Chris Hughes i Ross Collum , którzy produkowali “The Hurting”, wykonali naprawdę świetną robotę. Dzięki nim zespół zyskał charakterystyczne, całkiem oryginalne brzmienie. Mimo dominującej roli syntezatorów, instrumentarium było dosyć bogate, jak na taka muzykę stosunkowo dużo było gitar, pojawił się też Mel Collins ze swoim saksofonem. Udało się też połączenie żywych instrumentów i elektroniki w taki sposób, żeby ze sobą odpowiednio współgrały (a nie jest to łatwe). Tego ćwierćwiecza od powstania tych nagrań nie czuje się. Dalej słyszymy dobre, bogato zaaranżowane piosenki, co do metryki których można byłoby się nieźle pomylić. Ale ktoś mógłby powiedzieć – Przecież tak już się nie nagrywa. No właśnie – niestety tak dobrze popu się nie nagrywa. Teraz dominuje opcja “góra – dół”, podbite basy i soprany oraz kompletny brak środka. A takie ciepłe, okrągłe, analogowe brzmienie odeszło wraz z latami osiemdziesiątymi. Muzyka stworzona głównie przez Orzabala nie jest zbyt odkrywcza . Pobrzmiewają w niej echa tego wszystkiego co się wtedy przez brytyjską scenę muzyczną przewalało – nowa fala, new romantic, nawet bardziej lajtowy punk (refren w “Suffer The Children” mógłby pasować do The Alarm), a nawet dokonania Petera Gabriela – zespół uczciwie przyznaje, że “The Prisoner” powstał pod wpływem “Trójki”. Dwoma lokomotywami , które pociągnęły za sobą całą płytę w rankingach popularności były single “Change” i “Pale Shalter”. Ten drugi z dołującym tekstem (“Nie dajesz mi miłości, dajesz mi tylko schronienie”) i swietnymi “chłodnymi” klawiszami błyskawicznie przypadł mi wtedy do gustu. Oprócz dwóch wspomnianych “blockbusterów” był tam jeszcze trzeci singiel “Mad World” , który dosyć dobrze radził sobie na listach przebojów jeszcze w 1982 roku i był zwiastunem późniejszych sukcesów. Zresztą nie tylko samo “Pale Shalter” nie nastraja optymistycznie – sam tytuł “The Hurting” – zranienie , skaleczenie, uraz. A reszta piosenek – wystarczy spojrzeć na tytuły – “Watch Me Bleed”, “Start of The Breakdown” choćby. To pod każdym względem dołerska płyta.

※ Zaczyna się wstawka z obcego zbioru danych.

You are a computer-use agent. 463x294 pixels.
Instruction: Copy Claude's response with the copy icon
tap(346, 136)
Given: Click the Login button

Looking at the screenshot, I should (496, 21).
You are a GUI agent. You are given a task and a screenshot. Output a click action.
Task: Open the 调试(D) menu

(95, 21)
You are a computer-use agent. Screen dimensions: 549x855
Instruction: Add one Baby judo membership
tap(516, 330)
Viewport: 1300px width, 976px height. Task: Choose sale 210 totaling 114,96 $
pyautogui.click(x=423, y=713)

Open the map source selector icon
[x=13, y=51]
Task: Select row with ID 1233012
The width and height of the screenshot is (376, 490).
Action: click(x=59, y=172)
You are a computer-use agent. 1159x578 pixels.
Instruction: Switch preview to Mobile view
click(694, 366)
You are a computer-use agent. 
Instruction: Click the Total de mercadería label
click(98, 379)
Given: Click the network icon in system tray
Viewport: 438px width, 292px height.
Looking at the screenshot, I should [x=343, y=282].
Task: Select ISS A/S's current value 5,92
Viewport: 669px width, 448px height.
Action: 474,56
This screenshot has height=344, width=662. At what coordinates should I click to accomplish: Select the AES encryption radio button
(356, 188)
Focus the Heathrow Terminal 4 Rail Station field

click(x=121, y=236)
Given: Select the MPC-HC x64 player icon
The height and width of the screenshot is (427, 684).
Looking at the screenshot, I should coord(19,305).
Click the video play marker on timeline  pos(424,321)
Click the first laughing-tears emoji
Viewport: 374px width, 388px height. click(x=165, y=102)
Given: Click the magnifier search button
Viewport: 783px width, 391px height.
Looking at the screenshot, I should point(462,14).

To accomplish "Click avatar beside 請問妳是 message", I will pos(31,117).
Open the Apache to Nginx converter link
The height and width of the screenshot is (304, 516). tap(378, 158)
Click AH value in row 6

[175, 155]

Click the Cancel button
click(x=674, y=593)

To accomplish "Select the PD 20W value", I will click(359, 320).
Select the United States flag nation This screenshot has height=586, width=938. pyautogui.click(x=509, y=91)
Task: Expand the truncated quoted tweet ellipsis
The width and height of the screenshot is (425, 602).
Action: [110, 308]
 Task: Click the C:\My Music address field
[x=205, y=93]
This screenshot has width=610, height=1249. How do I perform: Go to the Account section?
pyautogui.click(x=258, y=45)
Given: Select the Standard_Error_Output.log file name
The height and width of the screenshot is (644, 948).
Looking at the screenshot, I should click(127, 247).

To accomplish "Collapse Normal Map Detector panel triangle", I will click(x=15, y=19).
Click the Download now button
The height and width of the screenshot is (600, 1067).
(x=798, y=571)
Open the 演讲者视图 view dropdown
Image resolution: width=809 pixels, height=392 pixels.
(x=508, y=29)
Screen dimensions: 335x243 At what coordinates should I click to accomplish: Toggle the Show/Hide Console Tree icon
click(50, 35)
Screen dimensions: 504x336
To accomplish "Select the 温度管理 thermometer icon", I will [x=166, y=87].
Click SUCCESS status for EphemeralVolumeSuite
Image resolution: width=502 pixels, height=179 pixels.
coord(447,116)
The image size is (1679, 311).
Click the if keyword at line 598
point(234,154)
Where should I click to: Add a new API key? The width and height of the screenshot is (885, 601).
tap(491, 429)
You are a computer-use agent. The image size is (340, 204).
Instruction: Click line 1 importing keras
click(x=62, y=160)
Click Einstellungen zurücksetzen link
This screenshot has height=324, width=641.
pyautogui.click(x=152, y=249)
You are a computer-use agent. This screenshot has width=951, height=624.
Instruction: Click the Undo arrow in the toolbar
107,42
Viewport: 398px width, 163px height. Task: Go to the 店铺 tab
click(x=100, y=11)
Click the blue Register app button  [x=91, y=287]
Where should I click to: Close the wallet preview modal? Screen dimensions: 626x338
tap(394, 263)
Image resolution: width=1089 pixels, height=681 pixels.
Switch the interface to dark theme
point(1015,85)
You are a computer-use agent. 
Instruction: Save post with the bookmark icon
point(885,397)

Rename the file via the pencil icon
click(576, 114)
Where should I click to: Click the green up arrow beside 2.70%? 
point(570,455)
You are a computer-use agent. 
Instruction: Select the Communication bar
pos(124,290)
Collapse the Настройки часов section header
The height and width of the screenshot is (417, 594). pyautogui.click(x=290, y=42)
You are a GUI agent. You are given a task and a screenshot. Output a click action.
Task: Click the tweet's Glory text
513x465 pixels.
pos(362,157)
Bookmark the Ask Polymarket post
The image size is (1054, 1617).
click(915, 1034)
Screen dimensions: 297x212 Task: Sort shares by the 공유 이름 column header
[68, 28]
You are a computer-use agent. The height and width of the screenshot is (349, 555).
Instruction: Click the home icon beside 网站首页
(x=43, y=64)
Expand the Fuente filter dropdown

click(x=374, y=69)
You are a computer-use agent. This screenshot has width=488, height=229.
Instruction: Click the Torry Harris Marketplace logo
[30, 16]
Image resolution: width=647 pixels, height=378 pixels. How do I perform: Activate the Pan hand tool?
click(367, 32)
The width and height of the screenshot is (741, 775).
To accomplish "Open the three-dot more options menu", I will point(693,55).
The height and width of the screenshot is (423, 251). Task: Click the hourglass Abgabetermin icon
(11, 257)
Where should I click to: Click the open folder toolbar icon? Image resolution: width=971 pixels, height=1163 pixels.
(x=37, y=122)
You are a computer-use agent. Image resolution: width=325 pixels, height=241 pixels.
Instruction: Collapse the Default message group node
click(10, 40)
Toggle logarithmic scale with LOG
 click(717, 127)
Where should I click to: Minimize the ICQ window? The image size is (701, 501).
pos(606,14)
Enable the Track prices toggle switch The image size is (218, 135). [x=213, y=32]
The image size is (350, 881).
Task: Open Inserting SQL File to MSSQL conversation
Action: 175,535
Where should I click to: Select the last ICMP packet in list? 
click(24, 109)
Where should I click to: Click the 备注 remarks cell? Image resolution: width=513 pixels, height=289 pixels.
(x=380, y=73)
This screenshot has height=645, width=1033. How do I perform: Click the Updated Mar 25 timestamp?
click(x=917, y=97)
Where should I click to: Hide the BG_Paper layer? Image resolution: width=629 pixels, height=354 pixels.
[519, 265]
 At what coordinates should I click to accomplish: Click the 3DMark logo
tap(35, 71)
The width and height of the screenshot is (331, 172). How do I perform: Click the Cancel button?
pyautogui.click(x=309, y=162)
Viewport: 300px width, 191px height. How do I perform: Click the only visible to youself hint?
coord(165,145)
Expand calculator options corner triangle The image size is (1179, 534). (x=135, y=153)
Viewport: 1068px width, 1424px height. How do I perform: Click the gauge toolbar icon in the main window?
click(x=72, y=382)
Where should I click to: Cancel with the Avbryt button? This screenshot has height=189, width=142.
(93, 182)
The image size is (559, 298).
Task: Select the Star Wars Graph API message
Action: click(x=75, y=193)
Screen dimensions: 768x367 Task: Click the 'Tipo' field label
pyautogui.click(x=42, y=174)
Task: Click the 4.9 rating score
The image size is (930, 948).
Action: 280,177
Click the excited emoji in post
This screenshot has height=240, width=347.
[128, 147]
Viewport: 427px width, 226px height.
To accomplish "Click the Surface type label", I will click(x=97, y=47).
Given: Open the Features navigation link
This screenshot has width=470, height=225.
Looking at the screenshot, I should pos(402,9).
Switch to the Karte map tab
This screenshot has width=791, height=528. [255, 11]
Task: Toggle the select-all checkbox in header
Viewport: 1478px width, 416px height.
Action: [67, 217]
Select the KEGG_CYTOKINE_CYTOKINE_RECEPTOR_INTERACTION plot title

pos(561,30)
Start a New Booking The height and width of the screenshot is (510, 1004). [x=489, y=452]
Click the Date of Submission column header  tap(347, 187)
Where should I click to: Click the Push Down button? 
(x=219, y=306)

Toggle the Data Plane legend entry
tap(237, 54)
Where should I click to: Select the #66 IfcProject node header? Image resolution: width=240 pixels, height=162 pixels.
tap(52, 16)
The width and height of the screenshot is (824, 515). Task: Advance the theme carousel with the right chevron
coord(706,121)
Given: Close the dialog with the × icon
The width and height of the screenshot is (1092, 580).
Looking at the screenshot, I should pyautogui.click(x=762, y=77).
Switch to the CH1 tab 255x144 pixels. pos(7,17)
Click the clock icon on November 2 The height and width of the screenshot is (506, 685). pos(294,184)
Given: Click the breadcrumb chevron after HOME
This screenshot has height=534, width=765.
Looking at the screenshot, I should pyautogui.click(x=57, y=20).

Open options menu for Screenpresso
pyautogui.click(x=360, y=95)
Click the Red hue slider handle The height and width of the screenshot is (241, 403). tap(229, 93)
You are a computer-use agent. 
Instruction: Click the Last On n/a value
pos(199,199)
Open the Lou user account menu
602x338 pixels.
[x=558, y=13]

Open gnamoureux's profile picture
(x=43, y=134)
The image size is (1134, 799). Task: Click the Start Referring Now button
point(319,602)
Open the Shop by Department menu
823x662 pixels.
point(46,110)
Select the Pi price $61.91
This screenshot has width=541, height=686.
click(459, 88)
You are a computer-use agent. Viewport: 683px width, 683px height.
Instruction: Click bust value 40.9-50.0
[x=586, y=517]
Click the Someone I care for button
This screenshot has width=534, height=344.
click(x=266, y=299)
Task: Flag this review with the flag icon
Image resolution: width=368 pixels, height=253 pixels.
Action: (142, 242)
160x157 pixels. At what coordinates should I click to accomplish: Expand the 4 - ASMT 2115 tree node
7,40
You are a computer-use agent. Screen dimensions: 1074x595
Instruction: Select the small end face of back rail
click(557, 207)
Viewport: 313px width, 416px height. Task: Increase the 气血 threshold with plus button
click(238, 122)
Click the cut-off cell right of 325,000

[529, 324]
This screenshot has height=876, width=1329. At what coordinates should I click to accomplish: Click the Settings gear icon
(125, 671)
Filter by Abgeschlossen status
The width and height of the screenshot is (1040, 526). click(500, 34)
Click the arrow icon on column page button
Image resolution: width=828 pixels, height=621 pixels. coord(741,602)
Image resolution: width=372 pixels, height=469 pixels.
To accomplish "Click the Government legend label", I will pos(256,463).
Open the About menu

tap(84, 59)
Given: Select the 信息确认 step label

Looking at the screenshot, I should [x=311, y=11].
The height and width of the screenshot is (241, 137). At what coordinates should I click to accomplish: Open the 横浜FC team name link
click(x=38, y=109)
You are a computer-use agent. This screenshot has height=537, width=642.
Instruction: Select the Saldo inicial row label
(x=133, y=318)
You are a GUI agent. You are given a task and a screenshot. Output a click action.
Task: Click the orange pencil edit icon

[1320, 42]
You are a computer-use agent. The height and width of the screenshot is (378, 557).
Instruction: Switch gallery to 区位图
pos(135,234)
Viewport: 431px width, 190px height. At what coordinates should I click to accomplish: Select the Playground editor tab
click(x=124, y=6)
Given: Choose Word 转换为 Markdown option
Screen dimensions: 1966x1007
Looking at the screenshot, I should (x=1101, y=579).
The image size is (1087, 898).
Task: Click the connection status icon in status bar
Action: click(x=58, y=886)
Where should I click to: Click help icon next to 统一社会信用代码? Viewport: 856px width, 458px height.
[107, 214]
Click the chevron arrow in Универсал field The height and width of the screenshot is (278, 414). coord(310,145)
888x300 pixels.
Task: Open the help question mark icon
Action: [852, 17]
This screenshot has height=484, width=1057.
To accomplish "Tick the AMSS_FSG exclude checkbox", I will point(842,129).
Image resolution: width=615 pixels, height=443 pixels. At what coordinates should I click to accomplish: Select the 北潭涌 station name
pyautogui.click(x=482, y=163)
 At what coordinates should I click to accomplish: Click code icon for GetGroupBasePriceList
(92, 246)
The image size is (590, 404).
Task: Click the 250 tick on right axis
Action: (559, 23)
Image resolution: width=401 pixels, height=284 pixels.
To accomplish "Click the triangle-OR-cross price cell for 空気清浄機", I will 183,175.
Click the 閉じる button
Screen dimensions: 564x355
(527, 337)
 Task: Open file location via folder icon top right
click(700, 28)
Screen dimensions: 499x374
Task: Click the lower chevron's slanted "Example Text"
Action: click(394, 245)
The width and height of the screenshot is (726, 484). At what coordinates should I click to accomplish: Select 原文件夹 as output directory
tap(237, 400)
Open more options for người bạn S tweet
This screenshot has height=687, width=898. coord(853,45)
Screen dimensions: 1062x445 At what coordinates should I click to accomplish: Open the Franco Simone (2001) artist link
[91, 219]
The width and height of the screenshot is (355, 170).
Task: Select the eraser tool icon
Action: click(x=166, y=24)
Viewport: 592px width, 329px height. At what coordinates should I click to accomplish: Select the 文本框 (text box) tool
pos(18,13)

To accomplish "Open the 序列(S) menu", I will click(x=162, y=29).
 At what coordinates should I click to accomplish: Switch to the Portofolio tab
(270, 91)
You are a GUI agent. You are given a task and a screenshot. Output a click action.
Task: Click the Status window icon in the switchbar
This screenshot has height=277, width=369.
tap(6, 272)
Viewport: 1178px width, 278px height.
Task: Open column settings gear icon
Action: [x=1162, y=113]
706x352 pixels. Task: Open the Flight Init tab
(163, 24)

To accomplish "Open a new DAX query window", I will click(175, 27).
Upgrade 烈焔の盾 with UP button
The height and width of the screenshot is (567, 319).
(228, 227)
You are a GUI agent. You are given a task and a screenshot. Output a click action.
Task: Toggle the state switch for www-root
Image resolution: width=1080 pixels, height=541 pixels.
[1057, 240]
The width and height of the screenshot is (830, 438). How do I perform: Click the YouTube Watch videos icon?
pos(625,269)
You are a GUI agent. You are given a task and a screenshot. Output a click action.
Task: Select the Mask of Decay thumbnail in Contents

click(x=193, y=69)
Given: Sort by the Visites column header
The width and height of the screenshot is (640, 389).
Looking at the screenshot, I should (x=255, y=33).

Reszta materiału jest dosyć zróżnicowana i zdradza znacznie większe ambicje zespołu, niż można byłoby się spodziewać – “Ideas As Opiate” i wspomniany “The Prisoner” trudno nazwać popowymi. “The Hurting” jest na pewno bardzo udaną płytą , pod każdym względem i bez słabych momentów. Do tego bardzo dopracowaną i dojrzałą. Jakby nagrali ją muzycy z konkretnym stażem, a nie dwóch zdolnych debiutantów ledwo po dwudziestce. To był start do wielkiej kariery duetu, który w latach osiemdziesiątych należał do najpopularniejszych wykonawców muzyki rozrywkowej.